Most Americans, regardless of political party, have lamented America's crumbling infrastructure for nearly two decades.
Strengthening everything from water systems to roadways to broadband has been a national concern. These issues have only been addressed by talk, and very little, if any, action.
Well, that may be about to change. Today, President Biden announced a $2 trillion infrastructure plan during a speech in Pittsburgh. This plan would provide funding to many projects and initiatives that have only received lip service to this point, and represents a massive overhaul of our infrastructure and some other domestic issues of importance to the Biden administration.
As was the case with Biden’s American Rescue Plan Act, some Democrats say the package is too small. Many Republicans, on the other hand, say the program is too expensive and will result in higher taxes and unnecessary spending. Moreover, Republicans say they will not support the plan unless it is completely paid for. On that note, Biden says that if his plan is approved along with his proposed restructuring of the nation’s tax system, it will only take 15 years to pay for the plan.
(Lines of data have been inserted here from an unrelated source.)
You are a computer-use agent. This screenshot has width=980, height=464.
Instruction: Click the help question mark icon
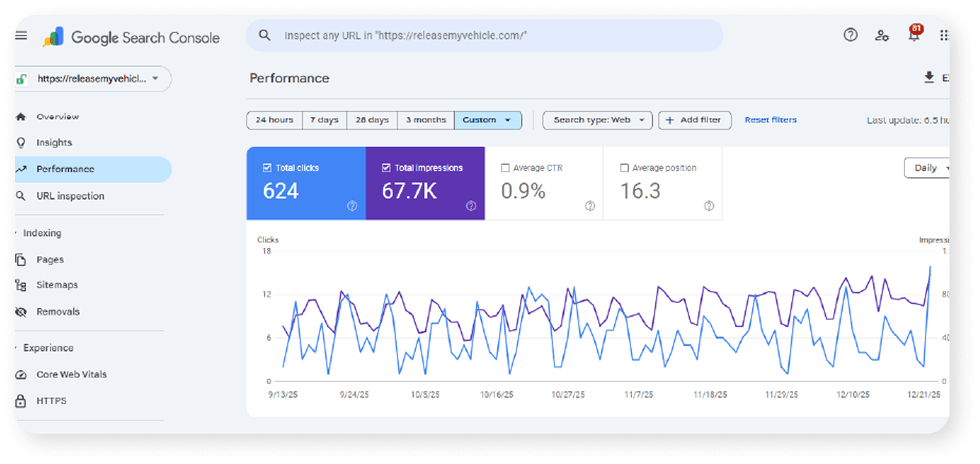850,35
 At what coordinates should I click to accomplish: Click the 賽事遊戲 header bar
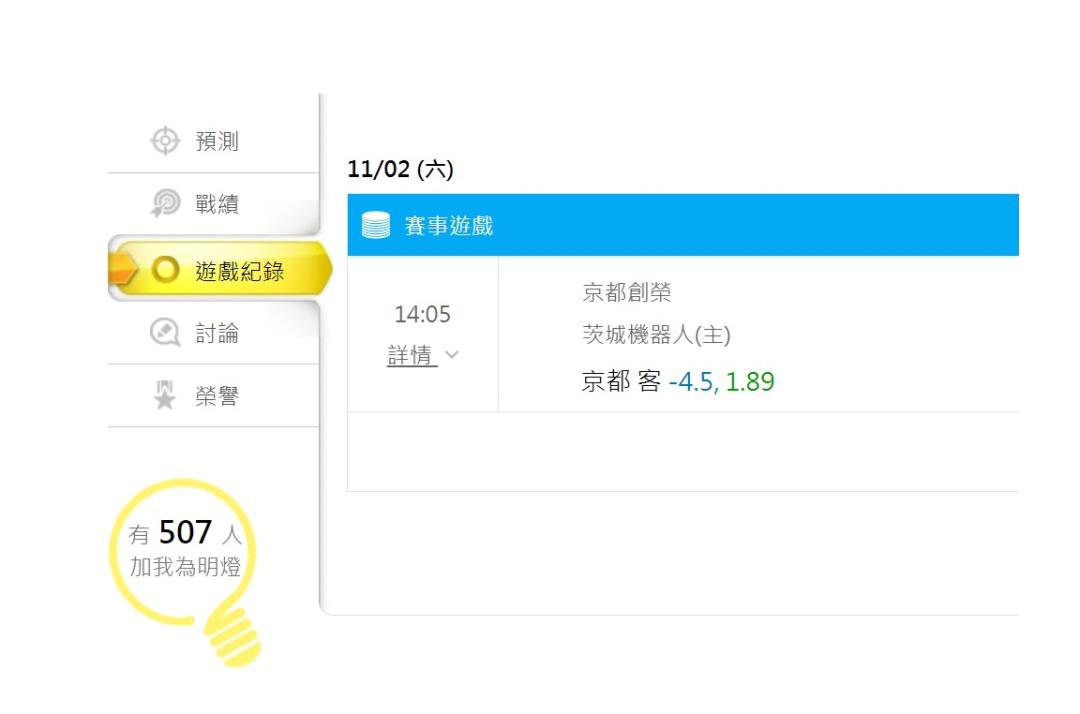click(x=683, y=225)
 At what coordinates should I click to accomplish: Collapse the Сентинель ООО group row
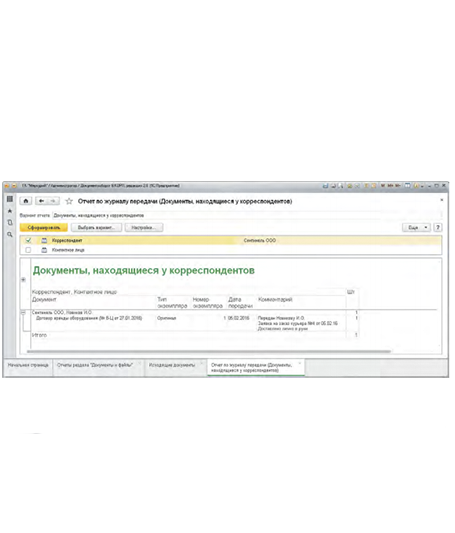23,312
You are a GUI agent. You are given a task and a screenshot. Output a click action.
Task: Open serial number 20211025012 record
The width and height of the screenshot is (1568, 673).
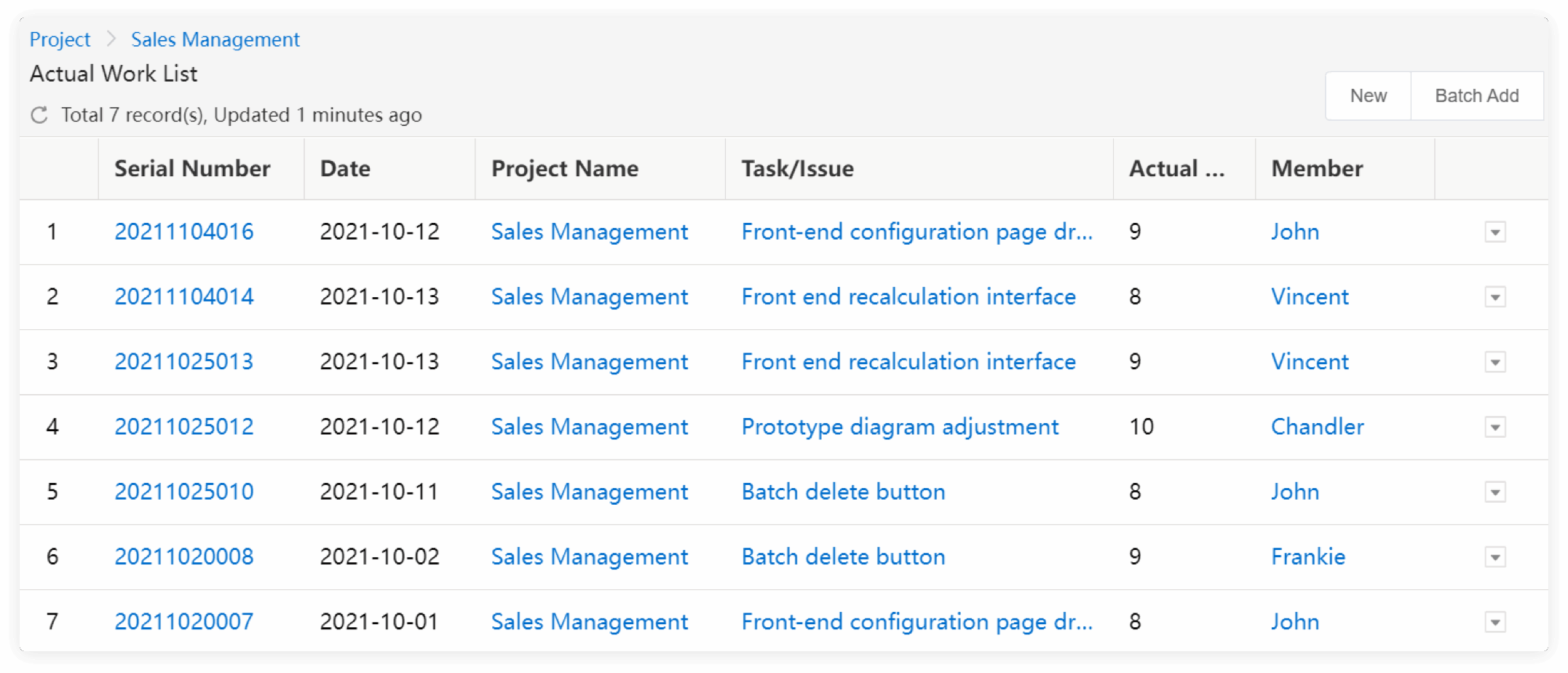[x=184, y=427]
The administration says that taxes would not be raised on wealthy individuals, but the corporate tax rate would rise from 21% to 28%.
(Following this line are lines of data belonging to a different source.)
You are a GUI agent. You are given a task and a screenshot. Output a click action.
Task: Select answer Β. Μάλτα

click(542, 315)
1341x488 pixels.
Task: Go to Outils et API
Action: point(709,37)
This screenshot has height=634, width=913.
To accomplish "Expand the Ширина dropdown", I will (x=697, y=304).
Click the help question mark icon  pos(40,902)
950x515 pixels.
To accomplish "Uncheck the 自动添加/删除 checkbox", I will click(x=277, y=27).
This initiative, referred to as the “Build Back Better” plan will focus on infrastructure issues, followed by focus on two key Democratic concerns—raising wages for essential workers and the improvement of caregiving in America.
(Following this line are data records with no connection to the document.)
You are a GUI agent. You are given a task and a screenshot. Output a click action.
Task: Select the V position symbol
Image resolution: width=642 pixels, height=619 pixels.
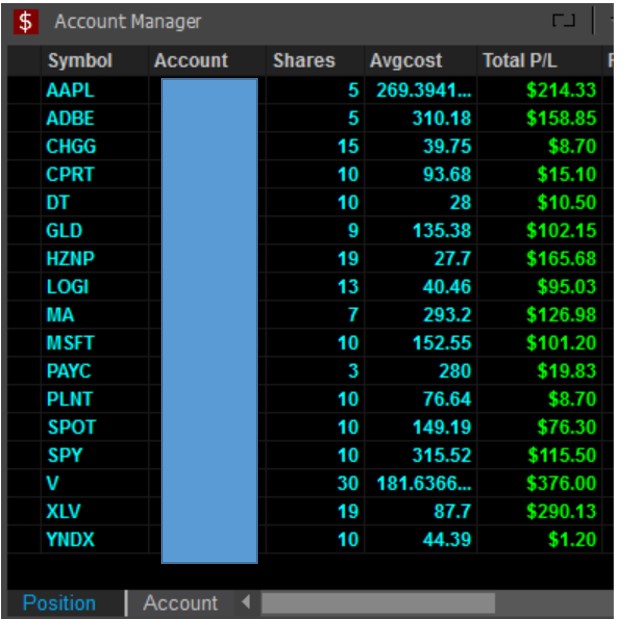(53, 483)
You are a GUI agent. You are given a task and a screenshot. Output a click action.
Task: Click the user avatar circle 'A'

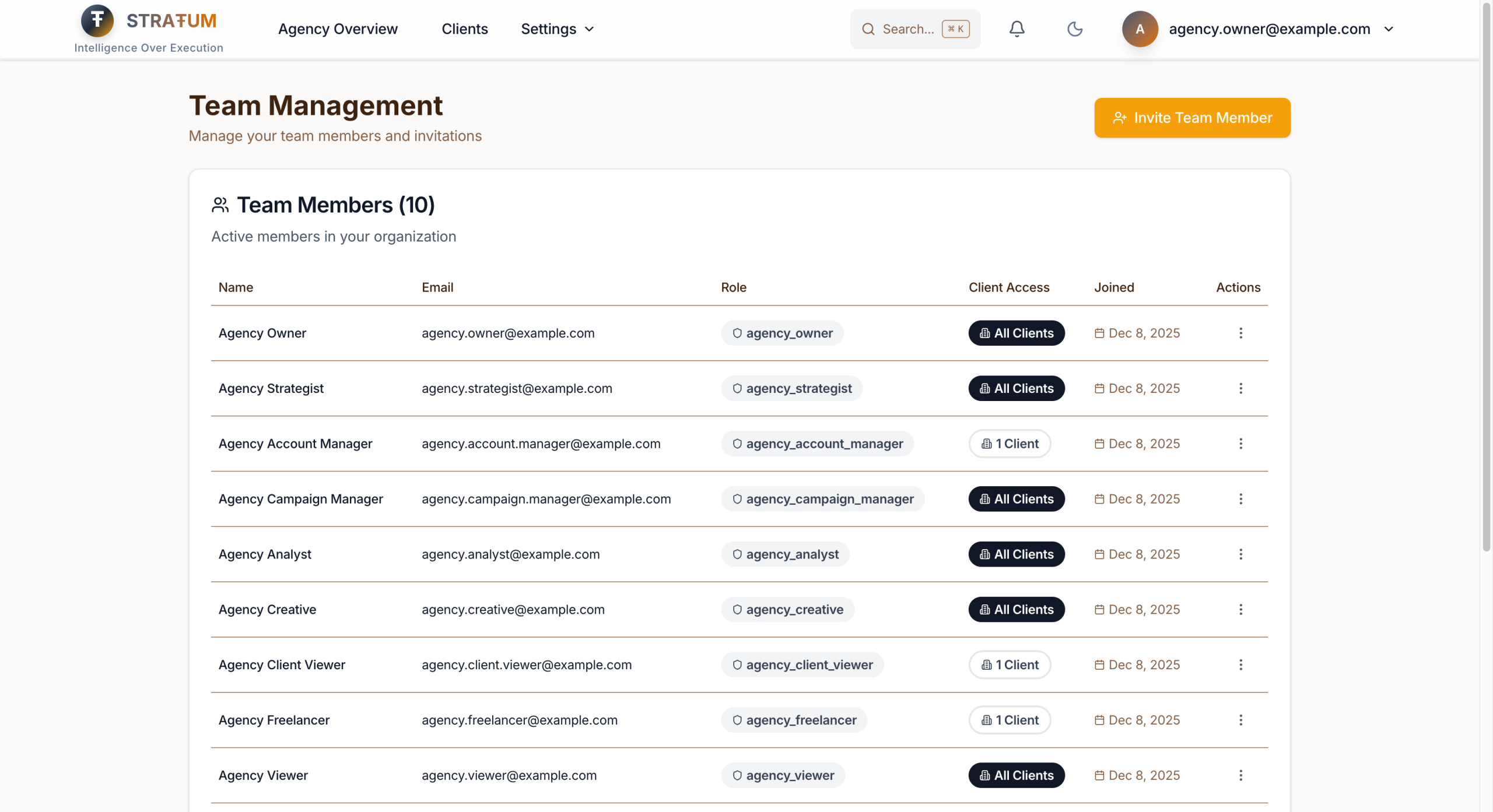tap(1140, 29)
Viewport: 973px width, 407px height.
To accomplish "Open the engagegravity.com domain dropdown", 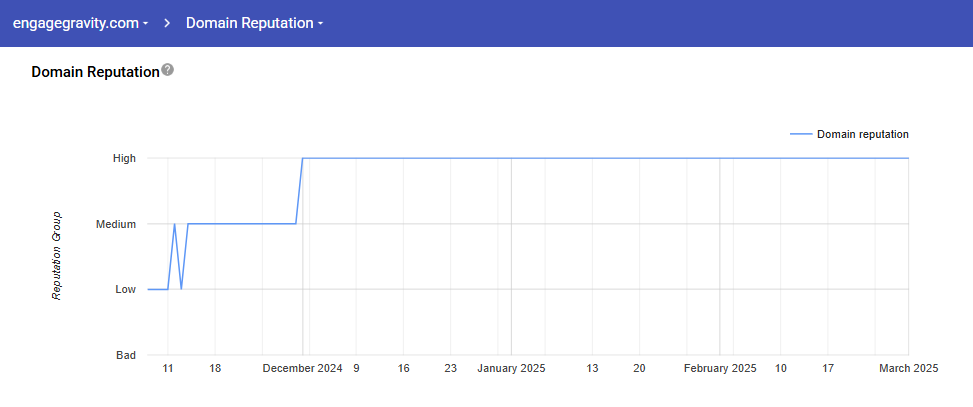I will point(81,22).
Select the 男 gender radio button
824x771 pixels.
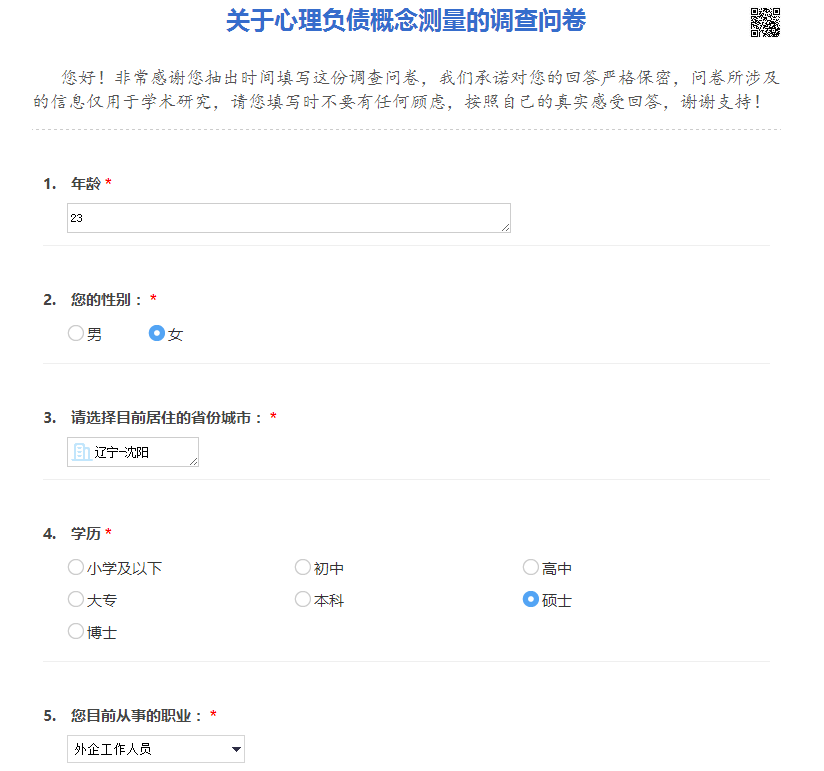(76, 334)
In addition to reauthorization of regular funding for transportation infrastructure, which alone could be up to $500 billion, the plan calls for an additional $620 billion for transportation.
According on one administration official, Biden’s program “is really about focusing on how can we make a historic capital investment in America to improve our competitiveness, create millions of jobs, rebuild our infrastructure and position our economy to face the crises and the threats we’ll face in the future, and finally address the climate crisis as a nation.”
RT&S will continue to report on this story as it evolves.